**Your assignment**
Will you write out the data exactly, excluding every picture?

== Segment start ==

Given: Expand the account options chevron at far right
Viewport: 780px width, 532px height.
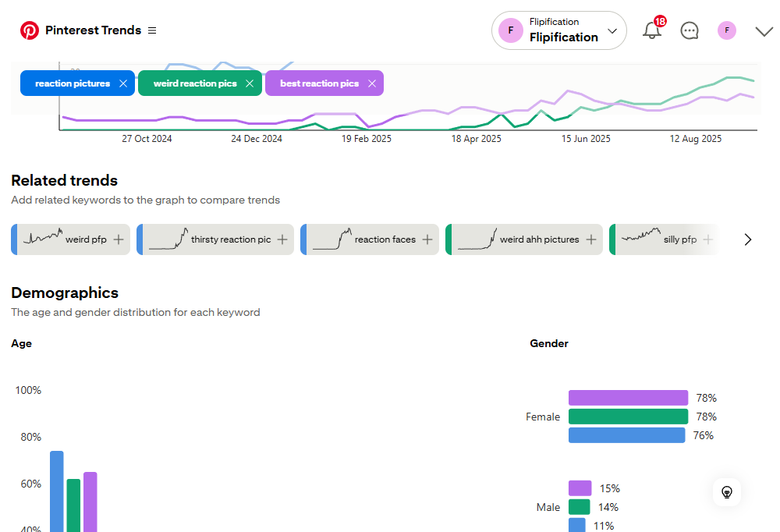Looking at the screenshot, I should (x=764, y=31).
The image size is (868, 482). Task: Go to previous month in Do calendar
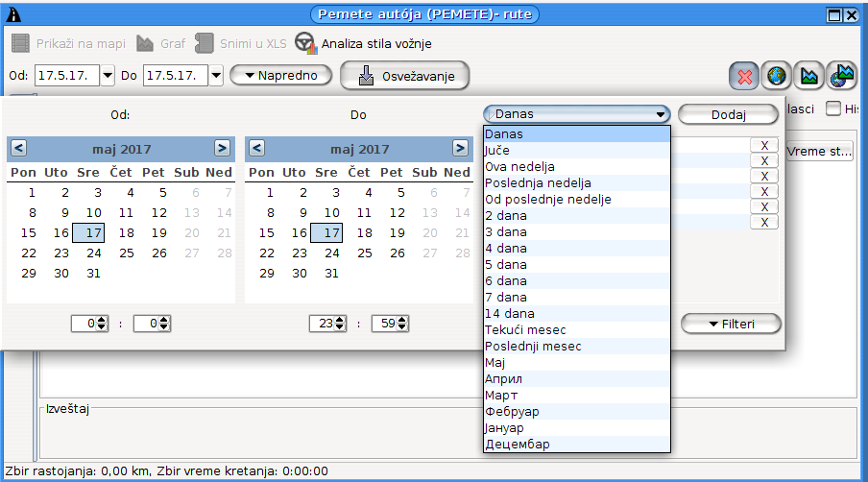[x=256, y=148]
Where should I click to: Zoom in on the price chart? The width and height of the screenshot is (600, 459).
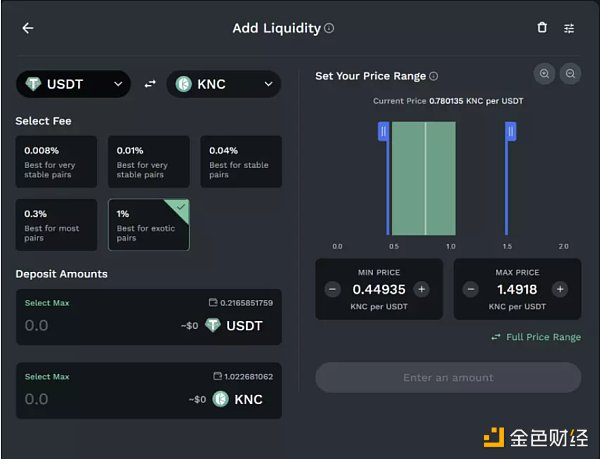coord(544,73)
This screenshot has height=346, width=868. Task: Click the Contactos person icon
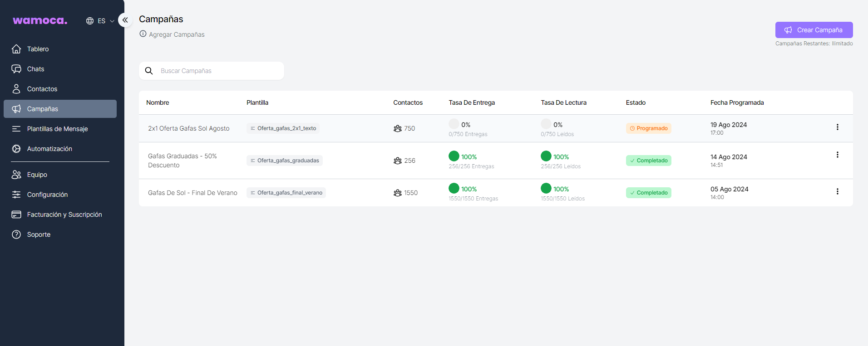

== Segment end ==

**Task response**
Given: Expand the account options chevron at far right
Viewport: 780px width, 532px height.
Looking at the screenshot, I should (x=764, y=31).
The image size is (868, 482). Task: Go to previous month in Do calendar
[x=256, y=148]
Where should I click to: Zoom in on the price chart? The width and height of the screenshot is (600, 459).
coord(544,73)
This screenshot has height=346, width=868. Task: Click the Contactos person icon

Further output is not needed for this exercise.